Since I’ve had some free time recently, I revisited the papers and technical notes I collected when I first started doing UAV research. I reorganized them systematically and also built my own mind map.

When reading papers and running open-source code, notes are often very fragmented. This time, I tried to take a higher-level view and reconnect them around method paradigms, classic tasks, platform design, and the underlying tech stack, as a quick-reference handbook for research and engineering.

Data-driven vs Model-based#

In the UAV field, data-driven methods and model-based/modular methods each have strengths in different tasks, and they are still competing head-to-head. They are not an either-or choice; rather, each fits different levels of task difficulty.

Why are traditional modular approaches still so strong? Mainly because UAV dynamics models (especially for quadrotors) are not only relatively simple in engineering practice, but also easy to calibrate in the real world. In addition, most UAV tasks are about “moving through the environment” rather than “creating strong physical interaction”. With mature state machines, trajectory planning, and low-level control optimization, you can already achieve excellent flight performance. Most commercial drones we see day to day are still built on this foundation.
= = = = =
_REQUIRED TASKS_
1. Reproduce the UAV research notes excerpt from "When reading papers" to "research and engineering.", keeping every word unchanged.
2. Proceed with the UAV research notes excerpt, picking up right after its final sentence.

_DATASET CONTENT_
= = = = =
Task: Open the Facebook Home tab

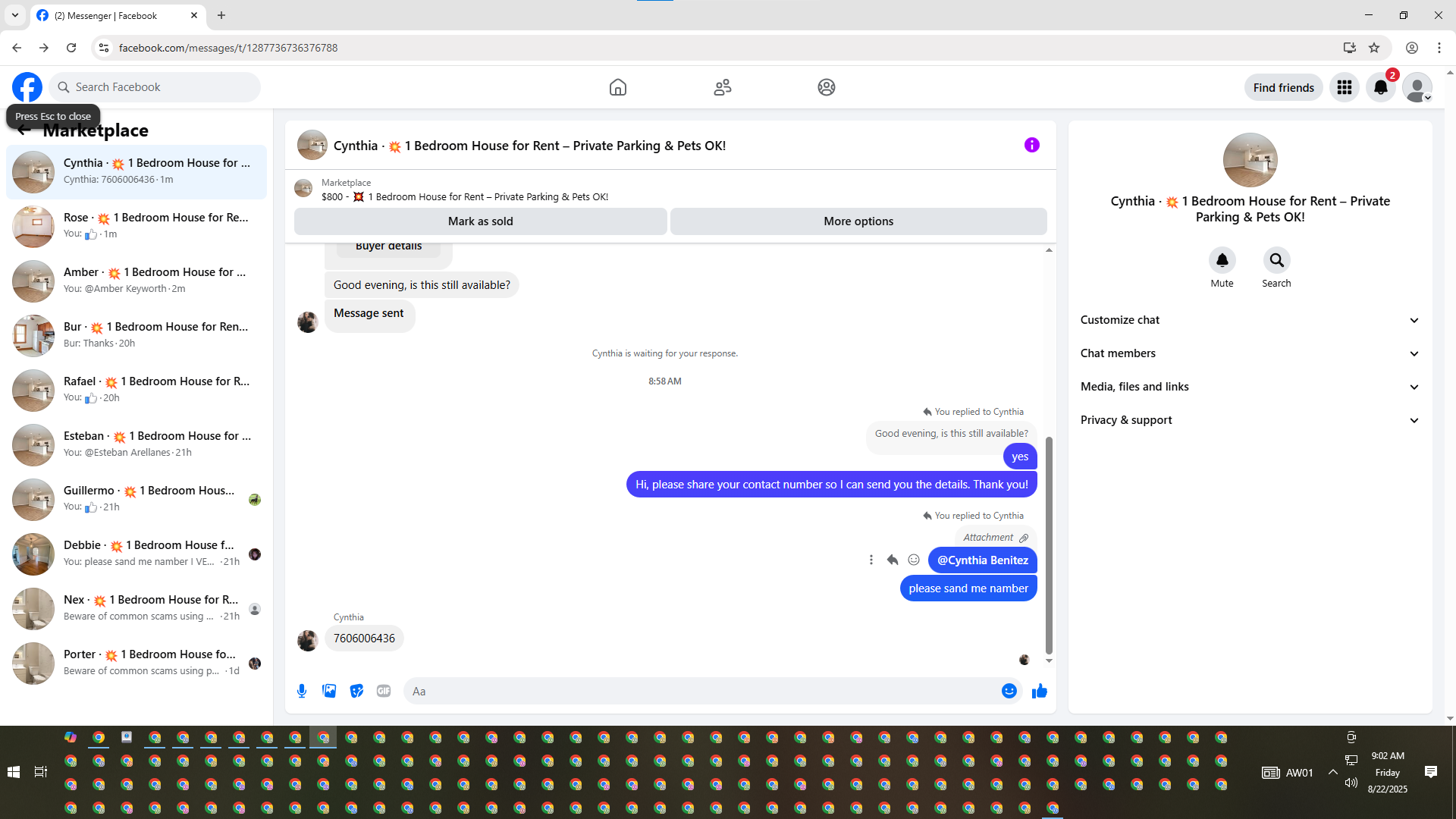Action: point(617,87)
= = = = =
_ANSWERS TO THE TASKS_
1.
When reading papers and running open-source code, notes are often very fragmented. This time, I tried to take a higher-level view and reconnect them around method paradigms, classic tasks, platform design, and the underlying tech stack, as a quick-reference handbook for research and engineering.

2.
Where does end-to-end learning win? Traditional pipelines rely on very accurate state estimation and perception modeling. But on small platforms, constrained by compute, payload, and sensor noise, the whole pipeline is often pushed to its limits. In such cases, learning-based methods (especially using reinforcement learning for perception-driven agile flight) can bypass cumbersome explicit mapping and state derivation, showing reaction speed and robustness beyond the traditional route.

Simulators for UAV RL#

For deep learning/reinforcement learning, a good simulator is essential. In the UAV domain, a few high-frequency “productivity tools” show up again and again:

  • AirSim: Based on Unreal Engine (UE4/UE5). Great visuals and very realistic dynamics. However, making low-level changes has a relatively high barrier, and the runtime frame rate is a bit low for large-scale RL training.
  • Flightmare: The main feature is speed, very suitable for RL tasks that require massive data sampling.
  • AerialGym: A class of environment wrappers highly customized for reinforcement learning, especially popular in Sim2Real (simulation-to-reality transfer) research.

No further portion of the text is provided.